Use the following guidelines to assess survey suitability:

Step 1: Which organization conducted the survey?

  • Does the organization have a reputation for producing quality research?
  • Are they a private polling company or a government agency?
  • Is the organization knowledgeable about the survey subject matter?
  • What methods do they use to guarantee the quality of their survey?
  • Who commissioned the survey and what influence did they have on the results?

Step 2: What is the survey methodology?

  • How was the survey designed?
  • What data collection method was used?
  • Who was the target population?
  • What was the sample size?
  • What sampling techniques were used?
  • What issues or questions were examined in this survey?
  • Is there substantial documentation about the methodology of the survey?
  • What is the rate of non-response?
  • If the non-response rate is high, how have the researchers dealt with this issue?

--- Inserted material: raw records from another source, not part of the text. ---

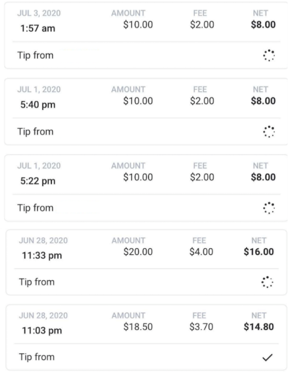Click the $3.70 fee value
Viewport: 294px width, 374px height.
coord(201,326)
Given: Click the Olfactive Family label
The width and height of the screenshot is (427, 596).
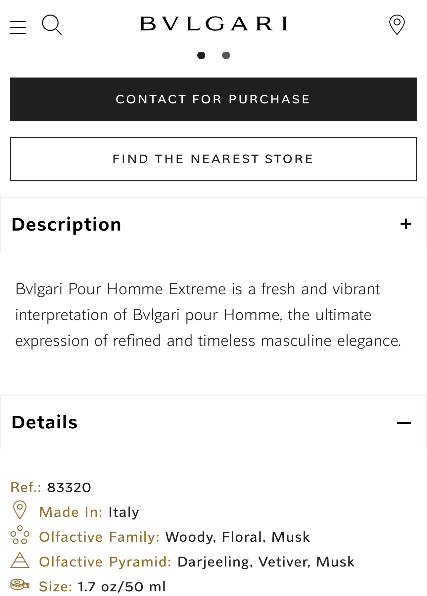Looking at the screenshot, I should [x=100, y=537].
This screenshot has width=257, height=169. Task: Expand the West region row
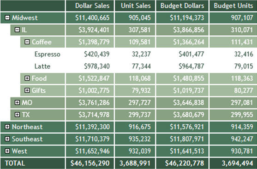click(x=7, y=151)
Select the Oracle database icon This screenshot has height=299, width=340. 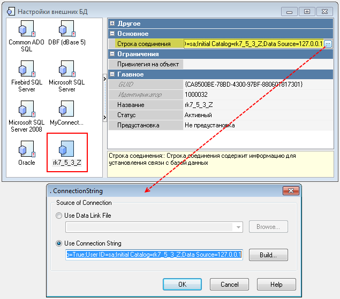pos(27,150)
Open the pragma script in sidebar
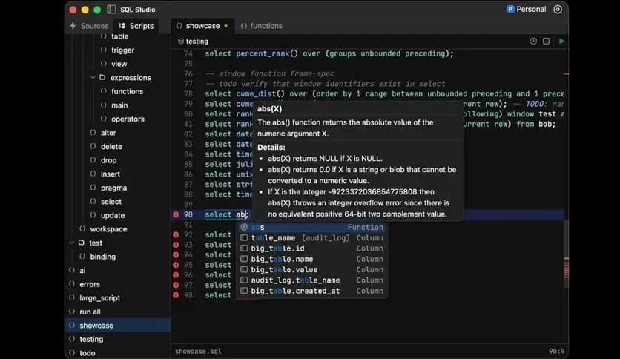620x359 pixels. 113,188
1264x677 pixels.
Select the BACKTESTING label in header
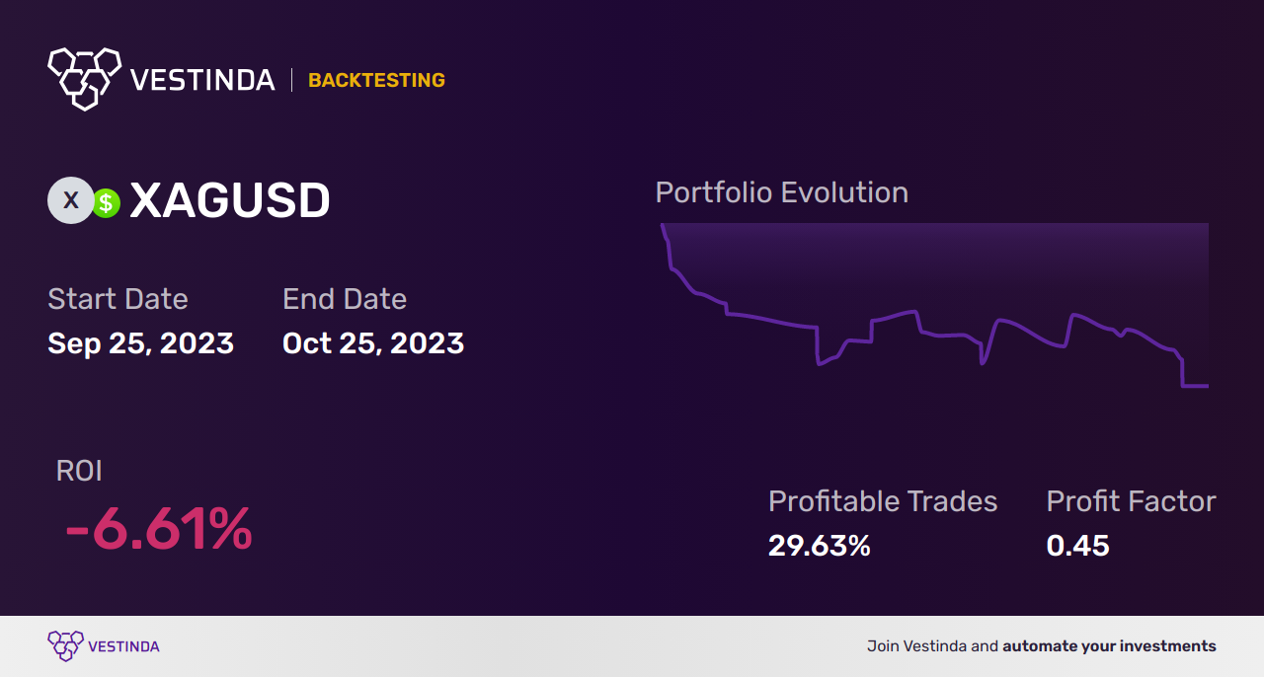pyautogui.click(x=376, y=80)
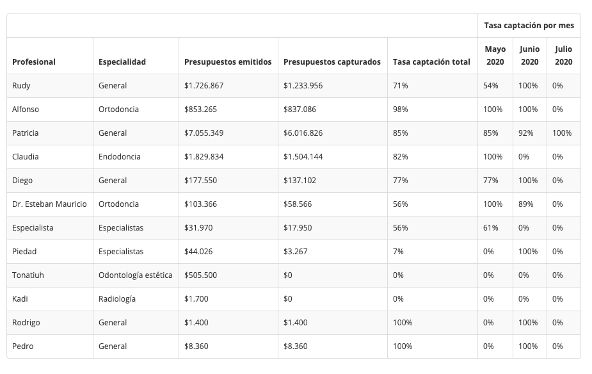Click the Junio 2020 column header
592x374 pixels.
[x=529, y=56]
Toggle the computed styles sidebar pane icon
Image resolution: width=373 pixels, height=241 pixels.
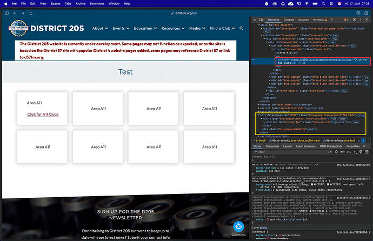(x=367, y=152)
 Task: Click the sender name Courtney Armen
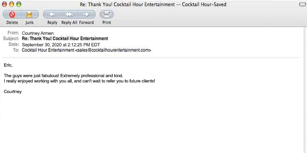click(37, 33)
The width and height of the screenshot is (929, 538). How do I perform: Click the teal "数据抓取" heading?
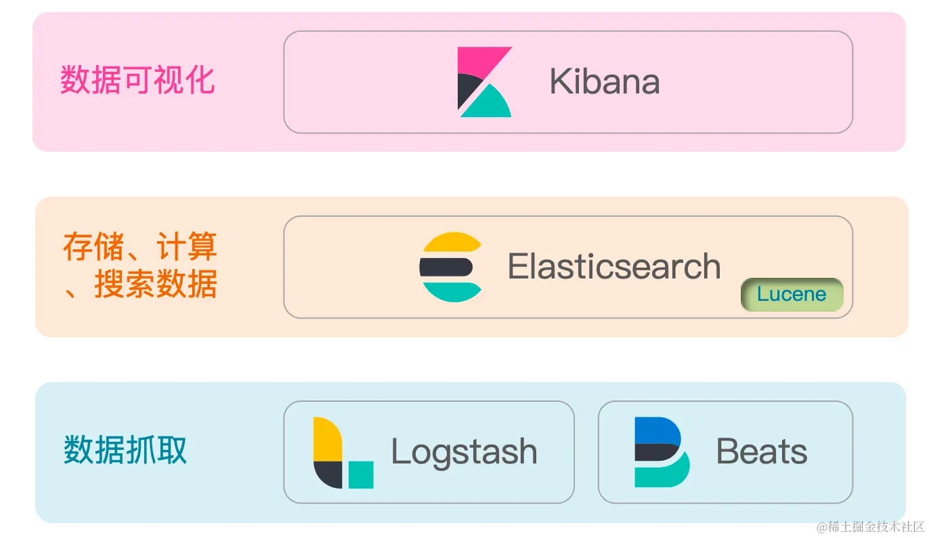tap(125, 450)
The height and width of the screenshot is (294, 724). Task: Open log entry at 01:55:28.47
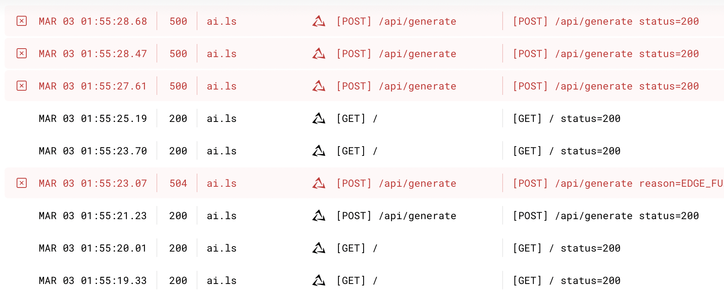(93, 54)
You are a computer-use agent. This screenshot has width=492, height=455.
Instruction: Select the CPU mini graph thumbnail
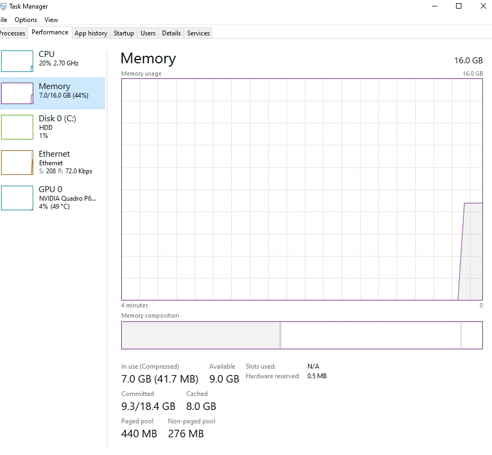coord(17,61)
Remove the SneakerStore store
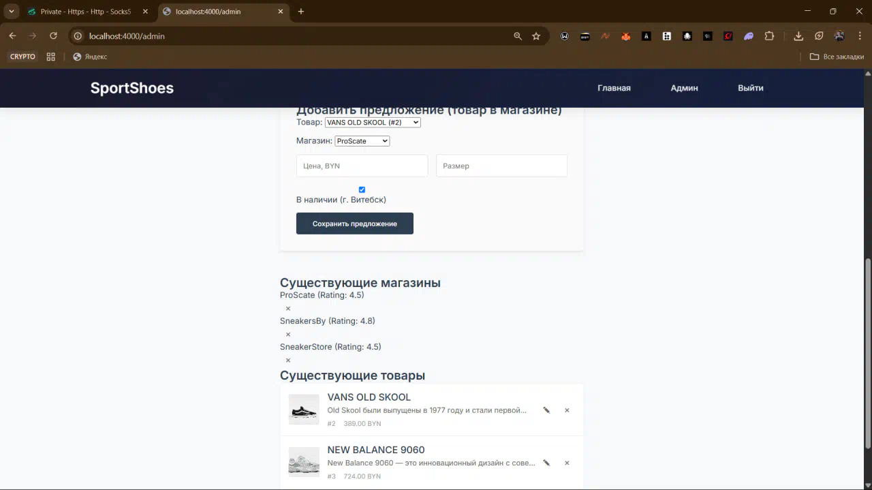The image size is (872, 490). (x=288, y=361)
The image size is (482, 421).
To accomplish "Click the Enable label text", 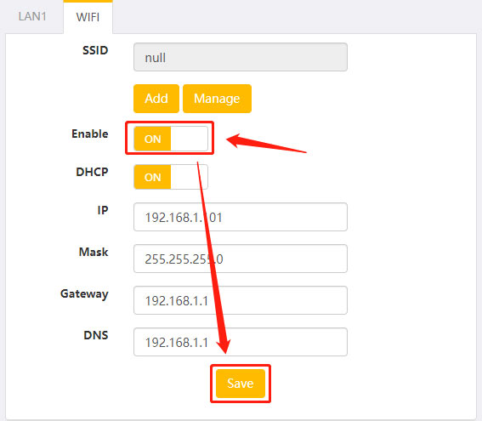I will [90, 134].
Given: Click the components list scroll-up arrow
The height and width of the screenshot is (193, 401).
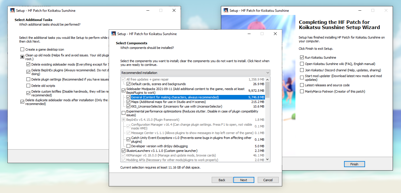Looking at the screenshot, I should point(268,79).
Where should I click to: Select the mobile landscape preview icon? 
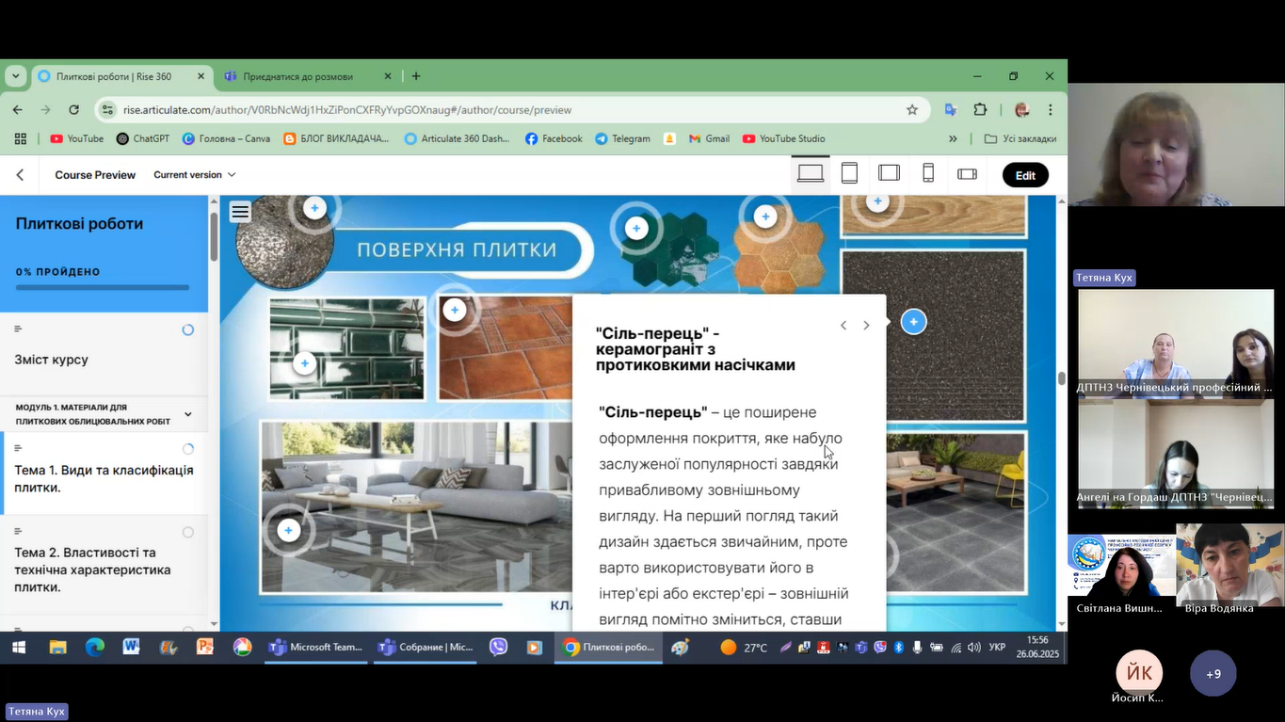(967, 174)
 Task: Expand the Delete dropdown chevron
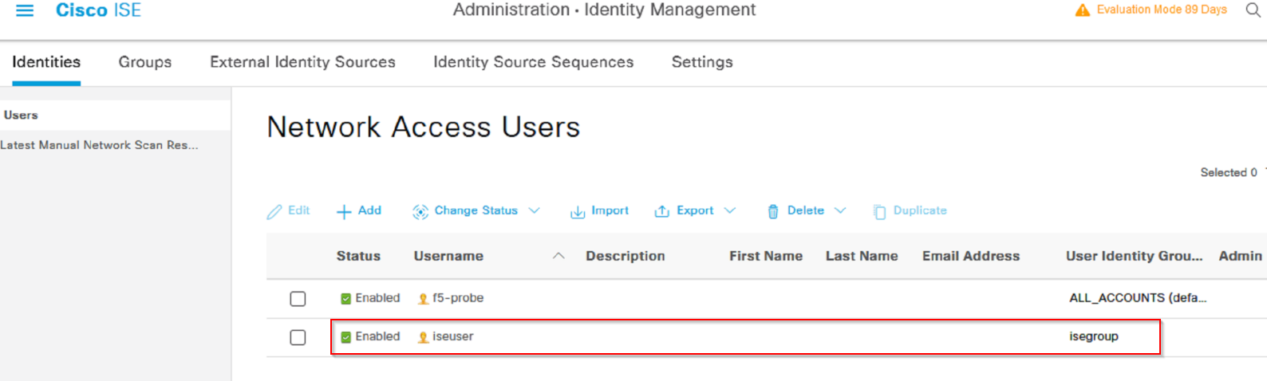point(839,210)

Note: Survey user guides or codebooks are a particularly useful sources of information.

Step 3: How is the questionnaire designed?

  • What types of questions were asked (open ended, etc.)?
  • Were the questions problematic (ambiguous, double barreled, double negative, etc.)
  • Were the questions biased (leading questions, etc.)?
  • Were the answer categories biased (mutually exclusive, inapplicable, etc.)?
  • How were the questions ordered?
  • If the questionnaire was self-administered, how was it laid out?

Step 4: Does the data meet your requirements?

  • Is the sample large enough for your research?
  • Does the survey reach the population you are studying?
  • How recent is the survey?
  • Is the survey available in a machine-readable format?
  • Does Data Services have the survey?